January 09, 2018
AmTrust’s founding family and private equity firm, Stone Point Capital, have jointly proposed taking the US insurer private in a deal valued at $1.37bn.
The deal proposes that the Karfunkel-Zyskind family (comprising AmTrust chairman and CEO Barry Zyskind, George Karfunkel and Leah Karfunkel) and Stone Point acquire all the outstanding 57 percent of AmTrust shares that the Karfunkel-Zyskind family does not already own or control.
The proposed cash purchase price of $12.25 per share values the company at around $2.4bn and represents a 20.8 percent premium over AmTrust’s closing stock price on 8 January.
Both parties said they believe the proposed transaction will provide AmTrust’s common stockholders with immediate liquidity and certainty of value at a significant premium to the current share price, adding that the deal would allow the carrier to focus on the long term without the emphasis on short-term results.

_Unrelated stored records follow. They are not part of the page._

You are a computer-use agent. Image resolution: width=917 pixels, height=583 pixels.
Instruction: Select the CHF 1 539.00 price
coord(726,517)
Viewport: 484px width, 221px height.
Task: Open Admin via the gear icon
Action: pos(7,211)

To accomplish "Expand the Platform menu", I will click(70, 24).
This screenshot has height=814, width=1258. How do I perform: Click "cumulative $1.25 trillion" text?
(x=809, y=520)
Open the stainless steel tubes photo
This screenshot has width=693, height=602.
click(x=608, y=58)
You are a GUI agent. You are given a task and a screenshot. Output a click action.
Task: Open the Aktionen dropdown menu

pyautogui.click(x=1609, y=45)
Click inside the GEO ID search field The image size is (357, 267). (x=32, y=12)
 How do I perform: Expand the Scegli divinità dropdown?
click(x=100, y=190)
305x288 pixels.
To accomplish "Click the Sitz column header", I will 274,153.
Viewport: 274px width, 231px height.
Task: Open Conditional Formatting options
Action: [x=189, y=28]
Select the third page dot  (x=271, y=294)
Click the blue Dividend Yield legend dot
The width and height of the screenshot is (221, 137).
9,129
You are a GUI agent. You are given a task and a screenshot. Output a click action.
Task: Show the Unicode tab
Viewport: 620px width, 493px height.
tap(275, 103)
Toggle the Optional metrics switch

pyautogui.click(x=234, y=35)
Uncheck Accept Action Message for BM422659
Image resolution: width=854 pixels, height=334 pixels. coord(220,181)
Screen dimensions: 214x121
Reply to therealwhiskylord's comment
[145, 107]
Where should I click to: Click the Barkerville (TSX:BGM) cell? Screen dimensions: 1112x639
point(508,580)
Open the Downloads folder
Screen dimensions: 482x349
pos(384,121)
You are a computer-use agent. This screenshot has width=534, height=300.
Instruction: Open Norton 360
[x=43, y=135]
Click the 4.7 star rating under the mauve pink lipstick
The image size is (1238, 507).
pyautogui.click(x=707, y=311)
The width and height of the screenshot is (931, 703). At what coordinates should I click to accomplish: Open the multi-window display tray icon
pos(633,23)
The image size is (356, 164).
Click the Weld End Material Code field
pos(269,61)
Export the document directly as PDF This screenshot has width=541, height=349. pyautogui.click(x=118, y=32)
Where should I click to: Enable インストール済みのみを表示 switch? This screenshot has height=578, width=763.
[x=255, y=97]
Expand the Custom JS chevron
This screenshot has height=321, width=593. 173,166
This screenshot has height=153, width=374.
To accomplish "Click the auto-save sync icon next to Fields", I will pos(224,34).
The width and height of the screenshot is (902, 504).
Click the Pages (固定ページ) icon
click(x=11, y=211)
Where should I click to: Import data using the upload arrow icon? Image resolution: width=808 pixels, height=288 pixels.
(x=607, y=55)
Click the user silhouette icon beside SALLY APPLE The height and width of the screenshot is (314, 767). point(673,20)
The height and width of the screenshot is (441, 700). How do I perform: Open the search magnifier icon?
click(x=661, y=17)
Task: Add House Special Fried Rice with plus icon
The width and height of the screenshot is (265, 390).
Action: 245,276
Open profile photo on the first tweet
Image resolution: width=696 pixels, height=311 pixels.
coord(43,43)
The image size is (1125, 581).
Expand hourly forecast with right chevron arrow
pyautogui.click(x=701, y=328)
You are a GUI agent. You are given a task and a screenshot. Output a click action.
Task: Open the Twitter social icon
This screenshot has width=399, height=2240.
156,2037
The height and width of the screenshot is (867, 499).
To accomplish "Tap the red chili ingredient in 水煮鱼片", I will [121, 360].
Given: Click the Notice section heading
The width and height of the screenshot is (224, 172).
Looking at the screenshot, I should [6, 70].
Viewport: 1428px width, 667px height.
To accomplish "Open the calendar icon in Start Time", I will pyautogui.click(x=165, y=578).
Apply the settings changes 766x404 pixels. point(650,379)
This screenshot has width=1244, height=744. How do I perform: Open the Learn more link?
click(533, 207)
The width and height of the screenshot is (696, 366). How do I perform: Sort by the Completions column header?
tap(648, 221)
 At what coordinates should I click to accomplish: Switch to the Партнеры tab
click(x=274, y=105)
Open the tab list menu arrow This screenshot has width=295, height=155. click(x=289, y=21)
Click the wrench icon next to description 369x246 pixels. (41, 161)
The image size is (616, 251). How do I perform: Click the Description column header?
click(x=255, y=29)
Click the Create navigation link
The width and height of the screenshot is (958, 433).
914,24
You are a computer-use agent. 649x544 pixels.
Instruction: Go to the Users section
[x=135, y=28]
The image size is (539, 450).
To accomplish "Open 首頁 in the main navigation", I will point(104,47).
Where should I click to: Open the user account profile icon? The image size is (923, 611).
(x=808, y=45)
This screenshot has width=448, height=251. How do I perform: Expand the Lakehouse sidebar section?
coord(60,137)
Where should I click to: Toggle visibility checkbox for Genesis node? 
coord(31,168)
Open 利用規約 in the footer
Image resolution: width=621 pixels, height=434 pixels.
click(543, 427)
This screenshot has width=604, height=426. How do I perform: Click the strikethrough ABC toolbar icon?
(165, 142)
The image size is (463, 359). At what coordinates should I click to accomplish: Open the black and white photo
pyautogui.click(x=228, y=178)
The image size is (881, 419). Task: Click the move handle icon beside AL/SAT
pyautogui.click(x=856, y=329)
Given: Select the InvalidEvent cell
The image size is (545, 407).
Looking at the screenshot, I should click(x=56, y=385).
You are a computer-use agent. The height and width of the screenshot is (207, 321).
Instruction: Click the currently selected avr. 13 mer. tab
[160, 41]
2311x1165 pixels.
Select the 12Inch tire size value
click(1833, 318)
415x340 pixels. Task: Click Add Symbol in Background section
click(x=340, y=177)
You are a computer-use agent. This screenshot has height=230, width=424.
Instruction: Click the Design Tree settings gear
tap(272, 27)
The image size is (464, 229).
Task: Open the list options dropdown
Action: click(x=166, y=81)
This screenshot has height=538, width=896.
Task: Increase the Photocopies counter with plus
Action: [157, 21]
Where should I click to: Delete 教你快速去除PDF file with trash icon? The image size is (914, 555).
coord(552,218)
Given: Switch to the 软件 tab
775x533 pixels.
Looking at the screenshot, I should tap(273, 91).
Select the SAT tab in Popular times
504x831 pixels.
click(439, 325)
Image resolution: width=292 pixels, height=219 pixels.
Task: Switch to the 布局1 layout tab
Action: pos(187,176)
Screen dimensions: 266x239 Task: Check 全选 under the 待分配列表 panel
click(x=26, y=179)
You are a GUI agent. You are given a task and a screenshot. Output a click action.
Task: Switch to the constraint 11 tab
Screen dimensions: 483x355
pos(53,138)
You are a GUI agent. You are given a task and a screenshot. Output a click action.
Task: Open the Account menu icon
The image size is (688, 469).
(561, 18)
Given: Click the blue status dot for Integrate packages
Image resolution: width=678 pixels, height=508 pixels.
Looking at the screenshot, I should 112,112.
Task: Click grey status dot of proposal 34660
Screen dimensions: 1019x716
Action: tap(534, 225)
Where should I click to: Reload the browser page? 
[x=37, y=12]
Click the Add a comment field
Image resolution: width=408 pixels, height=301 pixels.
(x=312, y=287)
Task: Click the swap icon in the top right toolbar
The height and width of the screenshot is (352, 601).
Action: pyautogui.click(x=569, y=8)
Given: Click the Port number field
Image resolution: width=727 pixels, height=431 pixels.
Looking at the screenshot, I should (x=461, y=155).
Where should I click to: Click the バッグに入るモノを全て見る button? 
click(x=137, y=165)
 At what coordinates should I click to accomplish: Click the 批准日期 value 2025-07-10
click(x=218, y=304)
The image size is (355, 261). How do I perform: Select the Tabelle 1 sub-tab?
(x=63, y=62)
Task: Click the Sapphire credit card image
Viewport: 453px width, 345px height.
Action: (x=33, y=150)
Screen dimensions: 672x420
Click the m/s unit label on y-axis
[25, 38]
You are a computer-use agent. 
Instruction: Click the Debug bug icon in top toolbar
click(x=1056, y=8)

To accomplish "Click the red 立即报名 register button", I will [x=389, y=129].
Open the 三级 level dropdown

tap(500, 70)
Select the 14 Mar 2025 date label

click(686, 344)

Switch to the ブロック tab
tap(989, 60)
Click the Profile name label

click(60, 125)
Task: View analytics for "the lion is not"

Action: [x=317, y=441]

Since the announcement, the board of AmTrust Financial Services has appointed a special committee to consider the proposal. The company said it would not move forward with any transaction unless it is approved by the special committee.
"Any transaction would be subject to a non-waivable condition requiring the approval of a majority of the shares of the company not owned or controlled by the Karfunkel-Zyskind family, senior management or their respective affiliates,” the firm said in a statement. Willkie Farr & Gallagher will serve as the independent legal adviser to the special committee.
If the special committee does not recommend, or the stockholders of AmTrust do not approve, the proposed transaction, the Karfunkel-Zyskind family said it intends to continue as long-term stockholders of AmTrust.
The proposed transaction follows a turbulent year for the carrier, which included a delay in its 2016 results and an announcement that it would have to restate its financials between 2014 and the first nine months of 2016 and reports circulating about an SEC probe.
As a result, the carrier has been punished by investors, with the company’s share price losing almost two thirds of its value in the last year, falling to $10.14 on 8 January 2018 from a 52 week high of $27.93.